On the other hand, maybe you should reconsider how much information you allow steam to hold? I certainly wasn't going to give them my phone number for "security reasons"

So with this logic, i could tell you how good of a doctor i know, and shoot you in the leg so you know he is a good doctor after he might fix your leg. Real "hackers" (DDOS isnt even hacking( can help companies with security flaws without bringing down services thousands of people use. They only bring down services to make them fell better about themselves.

 

[UltraFireFX]

[quotemsg=17233687,0,1333631]Still hilarious how these "hackers" think DDOS is "hacking".

You should thank the hacking nerds (on every site) for showing how vulnerable your info really is.

On the other hand, maybe you should reconsider how much information you allow steam to hold? I certainly wasn't going to give them my phone number for "security reasons"

So with this logic, i could tell you how good of a doctor i know, and shoot you in the leg so you know he is a good doctor after he might fix your leg. Real "hackers" (DDOS isnt even hacking( can help companies with security flaws without bringing down services thousands of people use. They only bring down services to make them fell better about themselves.[/quotemsg]

Exactly, white-hat hackers help companies by working with them to find security flaws, but because of that black-hat hackers do, they normally go under another name (such as information technology security professionals), black-hat hackers do what they do to either get money, attention or some other form of profit (bragging rights, ect.).

 

[cats_Paw]

And then people wonder why i "Dont save my personal info for future purchases" or use "paypass" from a Debit Card.

This is bad yet not catastrophic.
Last digits from card is something that usually are printed on receipts so those would be at hand in any store you use your debit card in.
I have to say that Steam had a close to spotless record in my book till this, now, Ill simply be more careful.

 

[ammaross]

It seems like Steam is always getting hit by DOS attacks. I hope that in the future, firewalls will get good enough to prevent something like this from happening.

Even IF firewalls become able to magically drop SYN packets only from a DDOS attacker (or even a full page request, depending on how they adjust their attack to counter your magic firewall), the idea of a DDOS is to utilize all available sockets AND/OR flood an internet connection to the point of denying legitimate traffic. Even if your firewall is properly dropping packets (as they currently DO have SYN flood, etc type filters btw), it does nothing to improve your upstream bandwidth utilization. If you have a 10Gbps trunk to the internet, but are being hammered with 30Gbps of DDOS traffic, you gain nothing. It is dependent on your upstream provider assisting in stemming the tide. Once that flood is at your door (firewall), you're mostly already sunk.

 

[Alec Mowat]

[quotemsg=17255866,0,444610]

It seems like Steam is always getting hit by DOS attacks.
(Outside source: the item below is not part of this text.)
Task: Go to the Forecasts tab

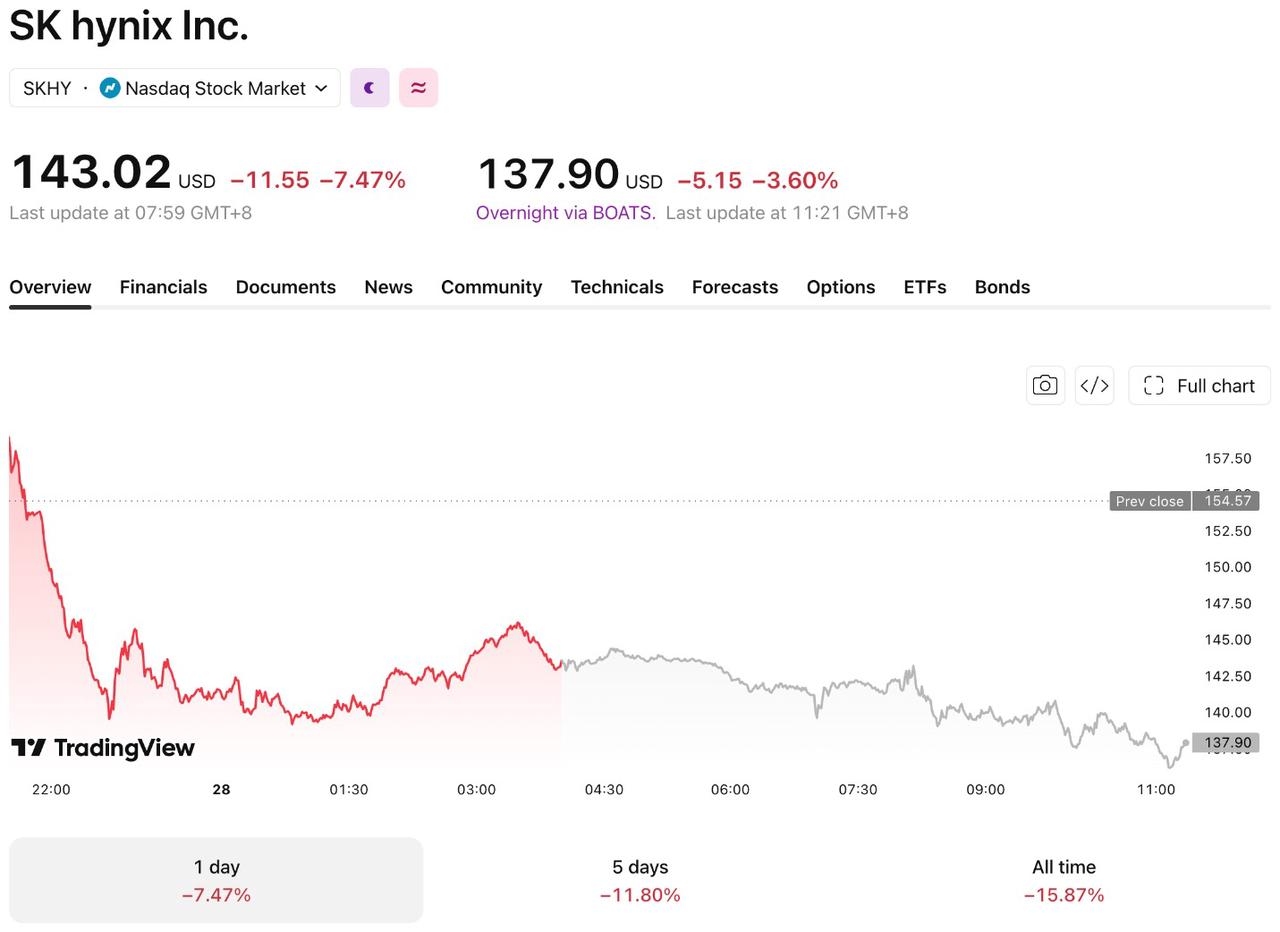Action: tap(735, 287)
I hope that in the future, firewalls will get good enough to prevent something like this from happening.

Even IF firewalls become able to magically drop SYN packets only from a DDOS attacker (or even a full page request, depending on how they adjust their attack to counter your magic firewall), the idea of a DDOS is to utilize all available sockets AND/OR flood an internet connection to the point of denying legitimate traffic. Even if your firewall is properly dropping packets (as they currently DO have SYN flood, etc type filters btw), it does nothing to improve your upstream bandwidth utilization. If you have a 10Gbps trunk to the internet, but are being hammered with 30Gbps of DDOS traffic, you gain nothing. It is dependent on your upstream provider assisting in stemming the tide. Once that flood is at your door (firewall), you're mostly already sunk.[/quotemsg]

This, the DDOS does not need to get passed the firewall. It just needs to ping the firewall, the firewall doesn't even have to respond. It will still clog up the inbound traffic.